Rüyam; 2000 yılına kadar açlığı bitirebilmek!
Rüyam; fakirlere bir şans verebilmek!
Rüyam; her gün ölen kırk bin insanı kurtarabilmek!
Rüyam gerçekleşebilir ve gerçekleşecek,
Eğer hepimiz geleceğe bakıp oradaki parlayan ışığı görebilirsek.
Eğer açlığı görmezlikten gelirsek o ışık sönecek.
Eğer hepimiz yardımlaşır ve beraber çalışırsak o ışık yarının umuduyla büyüyecek ve özgürce parlayacak…
Rachel, gerçek bir vicdan hareketi gönüllüsüydü ve 23 yaşında insanlık onuru için can veren mazlumların altın saçlı kızı, gelmiş geçmiş Dünyanın En Güzel Kızı ünvanına sahiptir artık bizim için!
Ölüm nedeni, resmi raporlarda kaza diye geçse de, kaza ile değildi ölümü; kasten ve canice… Filistinli bir aile, eviyle birlikte yok edilmesin diye İsrailli askeri bir buldozere siper olduğu için ezilerek, katledilmişti Rachel Corrie… Zulüm susturmak istediği sesi nara yapar, şimdi tüm gönüllerde yaşıyor, Raşel…
Nasıl da güzel duruyordu ‘İsrailliler, çocukları öldürmeyin’ pankartının yanında… Ve belki de adını dahi duymadığı bir şairin “çocuklar öldürülmesin, şeker de yiyebilsin…” dizeleriyle yıllarca önceden kendisine selam ettiğinden habersiz…
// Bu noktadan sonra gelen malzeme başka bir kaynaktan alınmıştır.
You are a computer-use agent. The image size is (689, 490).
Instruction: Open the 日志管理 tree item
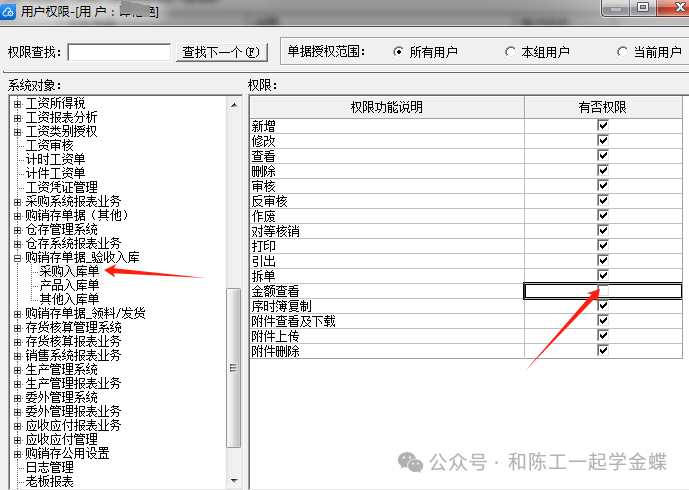(x=49, y=467)
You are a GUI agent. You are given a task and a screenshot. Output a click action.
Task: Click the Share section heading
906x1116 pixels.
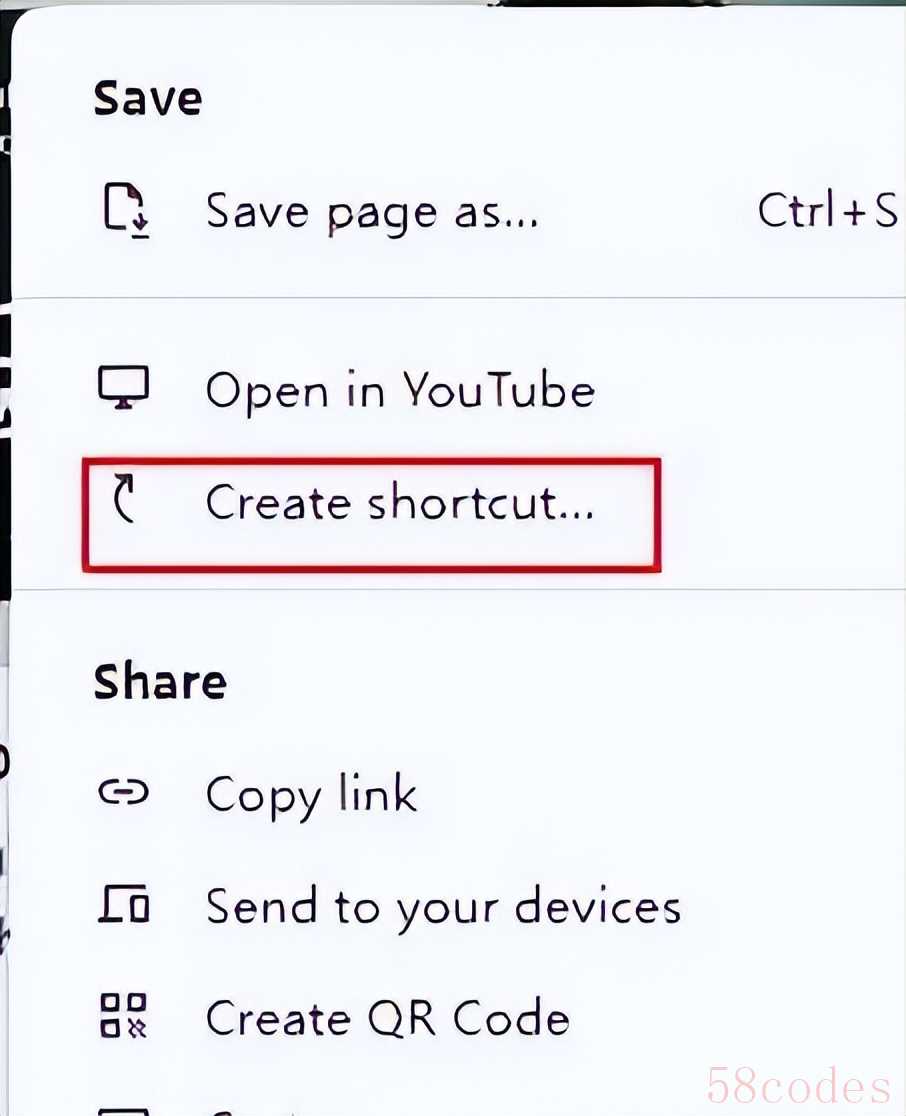[160, 681]
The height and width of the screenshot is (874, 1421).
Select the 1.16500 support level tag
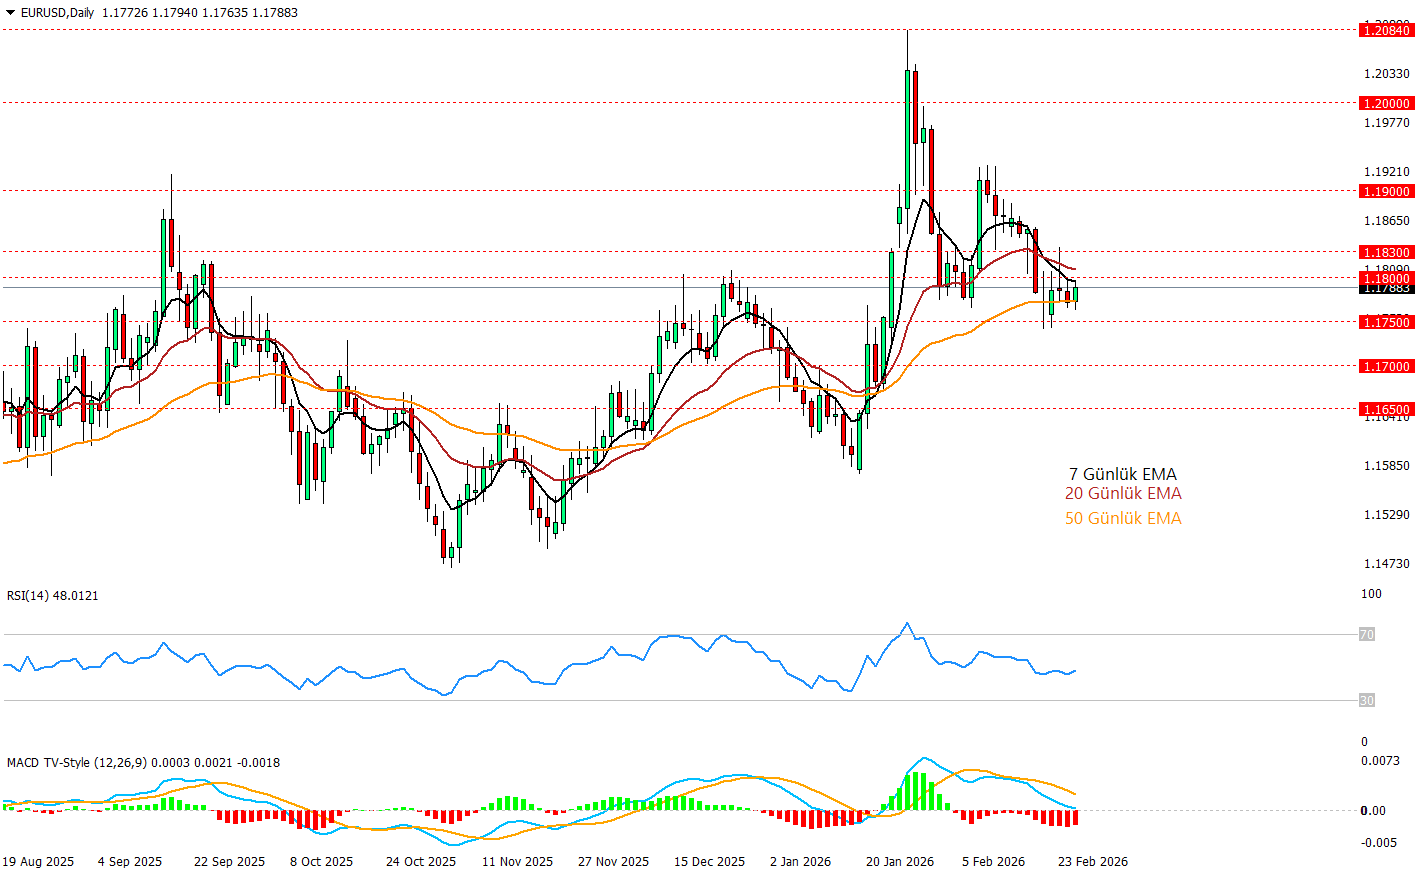1386,409
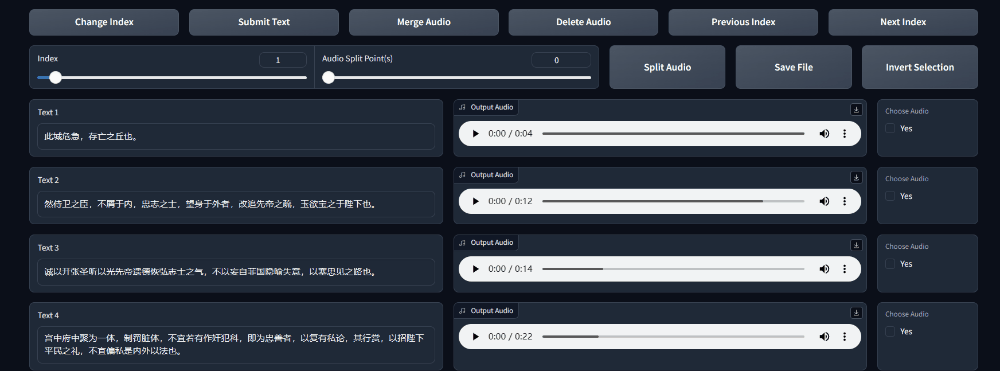Click the Split Audio button

tap(667, 67)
İnsanlığın büyük bir çoğunluğunun istemediği korkunç bir savaşa doğru sürüklenirken küremizin dört bir yanındaki protesto yürüyüşlerinde pankartlarda resmi dolaştırılan ya da kuklaları ateşe verilen ‘kötü adam’ların da birçoğu Amerikalıydı oysa… Tam da böyle bir dönemde aynı kalabalıkların yüreğini hayranlık duygularıyla dolduran ‘güzel insan’ın da Amerikalı olması ne kadar garipti değil mi?
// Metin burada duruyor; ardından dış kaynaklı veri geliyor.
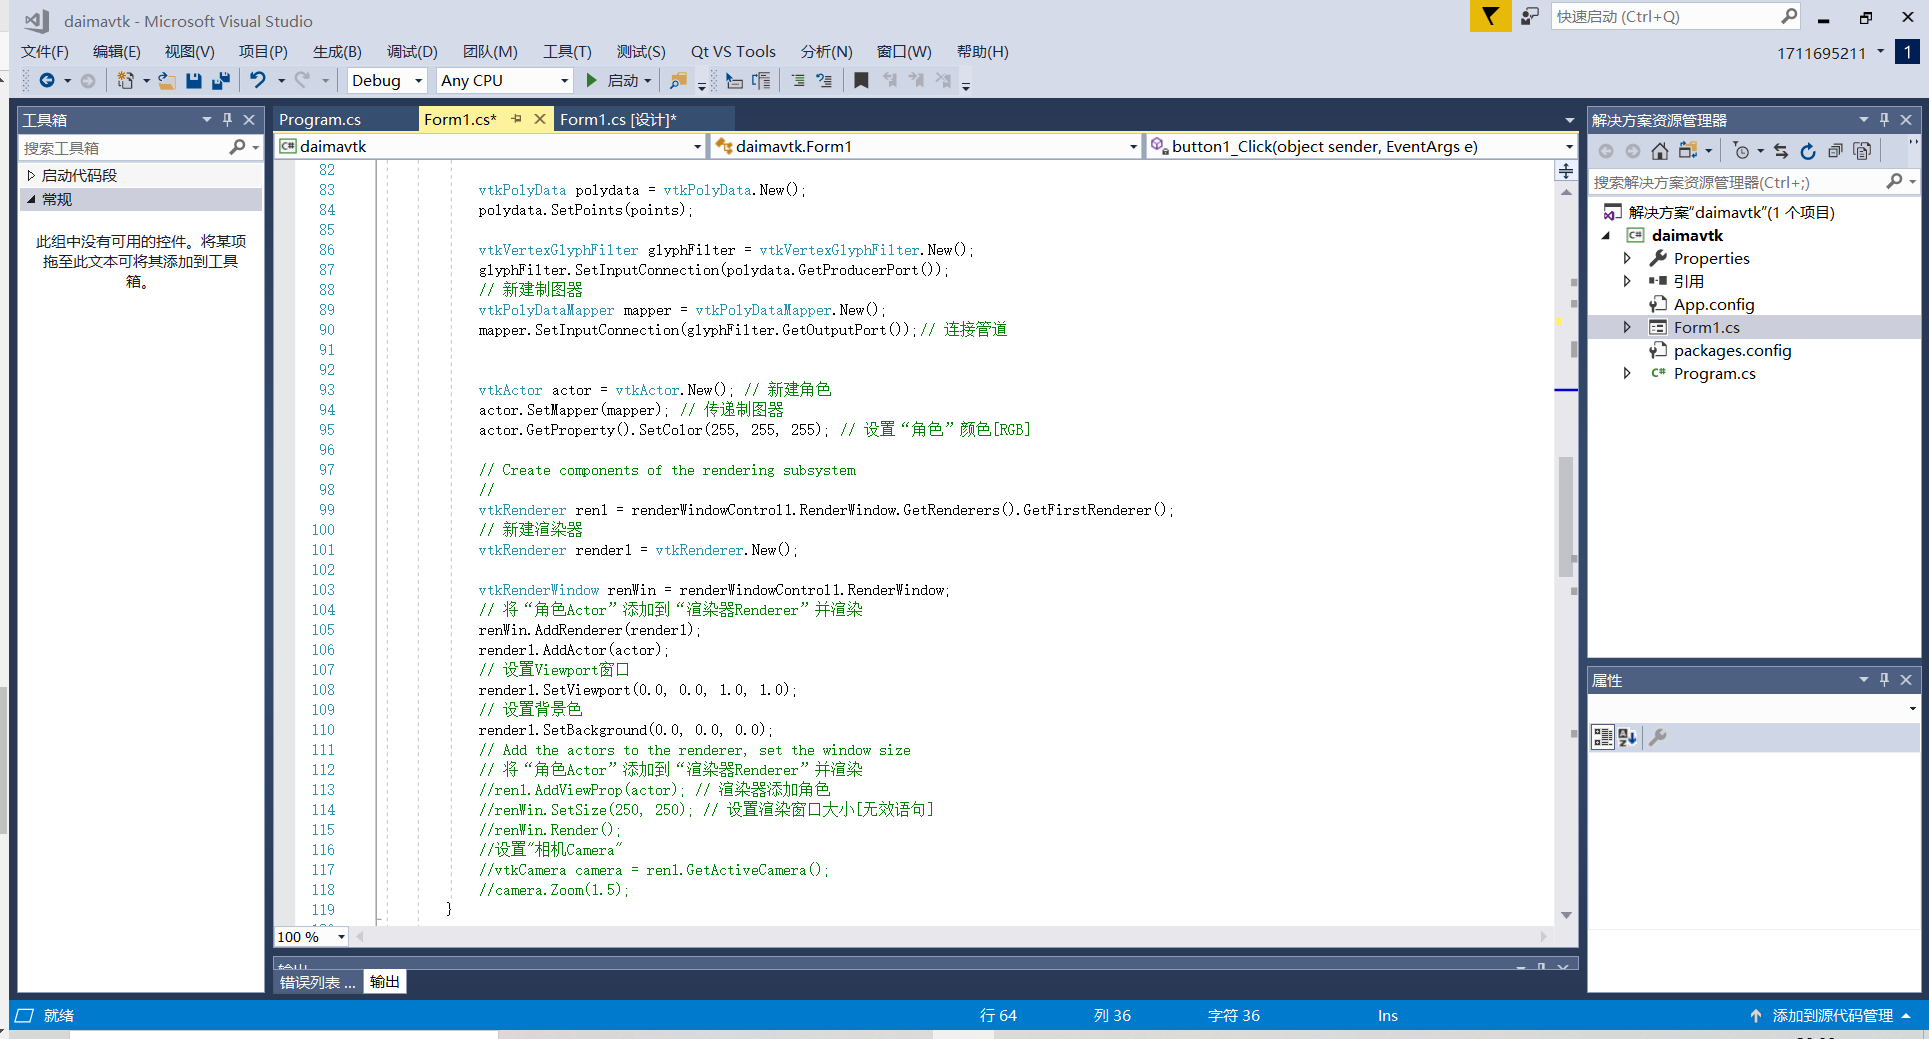Select the Save button on the toolbar
1929x1039 pixels.
pos(193,80)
RACHEL, AMERİKAN BAYRAĞI YAKMIŞTI
Gazze’ye giderek, İsrail ordusuna ait buldozerlerin Filistinlilerin evlerini yıkmasını önlemek için canlı kalkan olan Rachel Corrie’ye Filistinliler ‘ajan’ olabileceği düşüncesiyle şüpheyle yaklaşmıştı. Ancak Filistinlilerle tek yürek olan Corrie, Arapça öğrenmeye başlamış, Amerika’nın Irak’ı işgal etmesiyle de Amerika’ya karşı öfkesini, Gazzelilerle birlikte “Zulüm bizdense ben bizden değilim” diyerek Amerikan bayrağını yakarak göstermişti.
O VAHŞİ SERBEST KALMIŞTI
Her şartta, savaşta bile kadın ve çocuklara karşı merhamet gösterilmesi gerekirken vahşi bir İsrailli şoför, hiçbir sızı duymadan, henüz 23 yaşında, gencecik bir kız olan barış eylemcisi Raşel’i gözünü kırpmadan öldürmüş ve cinayeti işleyen askeri şoför, tutuksuz yargılanmak üzere serbest bırakılmıştı.
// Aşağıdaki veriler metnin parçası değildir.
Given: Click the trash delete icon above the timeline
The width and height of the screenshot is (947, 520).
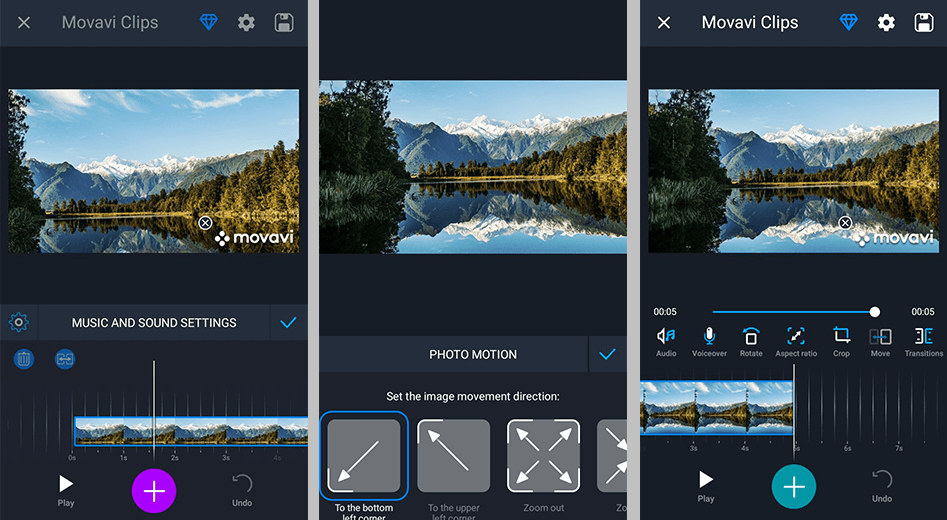Looking at the screenshot, I should (24, 359).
İSRAİLLİ BİR HÂKİM 7 YIL SONRA RACHEL’İ HAKLI BULDU
Corrie’nin ölümün ilk yıldönümünde Haaretz Gazetesi’nde yazan İsrailli bir yorumcu, “İsrail’de, Corrie’nin adı neredeyse unutulacaktı.” şeklinde yazmıştı. Ancak tüm dünyanın gözleri önünde gerçekleşen vahşet, Corrie’nin ölümünden tam 7 sonra tekrar gündeme geldi. İsrail’in kuzeyindeki Hayfa şehrindeki bir hâkim, Rafah’taki Filistinlilerin evlerinin yıkılmasını önlemek için buldozerin önünde dururken, yasadışı bir şekilde öldürülen 23 yaşındaki Corrie’nin haklı olduğu kararını verdi.
İngiltere’de Guardian tarafından yayımlanan Rachel’in ailesine yazmış olduğu dikkate değer bir dizi e-postasında, kendi yaşamını neden tehlikeye attığını şöyle açıklıyordu:
Adı Rachel Corrie…
Henüz 23 yaşındaydı,
kocaman adamların henüz keşf edemediği
masum ve tertemiz bir yüreğe sahipti.
Tüm dünyanın vicdanıydı o,
kaybedenlerin, yıllardır kaybetmeye
mahkûm edilenlerin safında çıktı son yolculuğuna…
Hiç tanımadığı, istese hiç de tanımayacağı,
“banane…” deyip geçebileceği insanların,
acılarına sırt çevirebileceği insanların yanında olmak için
gerdi göğsünü tanklara…
Her zaman insani duygular galip gelemezdi ya…
Ajanslar, ezilişinin fotoğrafları geçti hemen;
ilk karede bir buldozerin önünde duran sarışın bir kız,
sonra buldozerin ilerleyişi ve geri gitmesi, son karede de ezilmiş, kanlar içinde bir yüz ve beden… İki dakika önceki sarışın kızdan bir eser kalmamıştı; ezilmiş kanlar içinde bir yüz… Arkadaşları tarafından hastaneye ulaştırıldığında Rachel ölmüştü.